QQ Residuals plot(M2, which = 2) We can interpret this plot as support for the fit of our model, as it follows a straight line. This lends support for the residuals being normally distributed. This correpsonds to the multivariate normality assumption of linear regression.
Scale Location plot(M2, which = 3) As we’re seeing a line that is horizontal, this means that the residuals are equally spread around the fitted line. We can interpret this plot as support for equal variance (homoscedasticity) in the residuals.
Cook’s distance plot(M2, which = 4) Cook’s distance is the sclaed change in fitted values, given that the value is removed from the model. The graph thus shows the influence of each observation on the fitted response values. As the cook’s distances in our plot are all very small (below 0.25, as compared to the threshold of 2) we do not have influential outliers in our data.
Question: Run the type 3 Anova, discuss and interpret the output you see and link it to the results of the fitted model summary(M2).
##
## Call:
## lm(formula = body_mass_g ~ flipper_length_mm + species, data = penguins)
##
## Residuals:
## Min 1Q Median 3Q Max
## -927.70 -254.82 -23.92 241.16 1191.68
##
## Coefficients:
## Estimate Std. Error t value Pr(>|t|)
## (Intercept) -4031.477 584.151 -6.901 2.55e-11 ***
## flipper_length_mm 40.705 3.071 13.255 < 2e-16 ***
## speciesChinstrap -206.510 57.731 -3.577 0.000398 ***
## speciesGentoo 266.810 95.264 2.801 0.005392 **
## ---
## Signif. codes: 0 '***' 0.001 '**' 0.01 '*' 0.05 '.' 0.1 ' ' 1
##
## Residual standard error: 375.5 on 338 degrees of freedom
## (2 observations deleted due to missingness)
## Multiple R-squared: 0.7826, Adjusted R-squared: 0.7807
## F-statistic: 405.7 on 3 and 338 DF, p-value: < 2.2e-16
Answer: In the following ANOVA analysis, we are testing two null hypotheses. Firstly, we are testing whether the means in body mass are equal for all three penguin species. Secondly, we are testing that there flipper length is not associated with body mass. We are not testing for any interaction effects between species and flipper length.
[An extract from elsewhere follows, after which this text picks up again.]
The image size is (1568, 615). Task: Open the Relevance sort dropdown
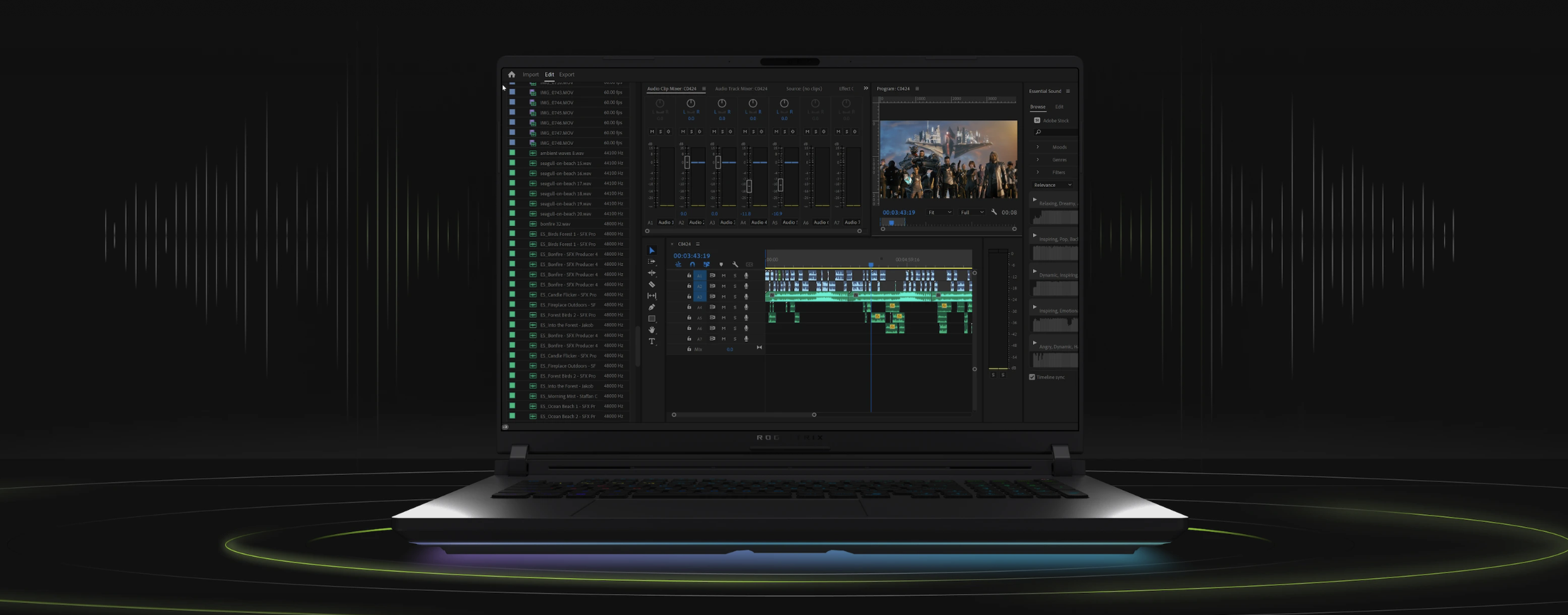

The results of our ANOVA are similar to those in our linear regression model in the sense that we that we are observing two main effects (species and flipper length). In our linear regression model, all coefficients showed a significant effect. In the ANOVA output we see a significant effect of species, meaning that there is a significant difference in body mass between at least one of the species, but we cannot see that from this analysis as no follow-up tests were done. In addition to this group effect, we see a significant main effect of flipper length. This means that flipper length, independently of species, predicts body mass in penguin populations. Both methods thus overall yield the same conclusions.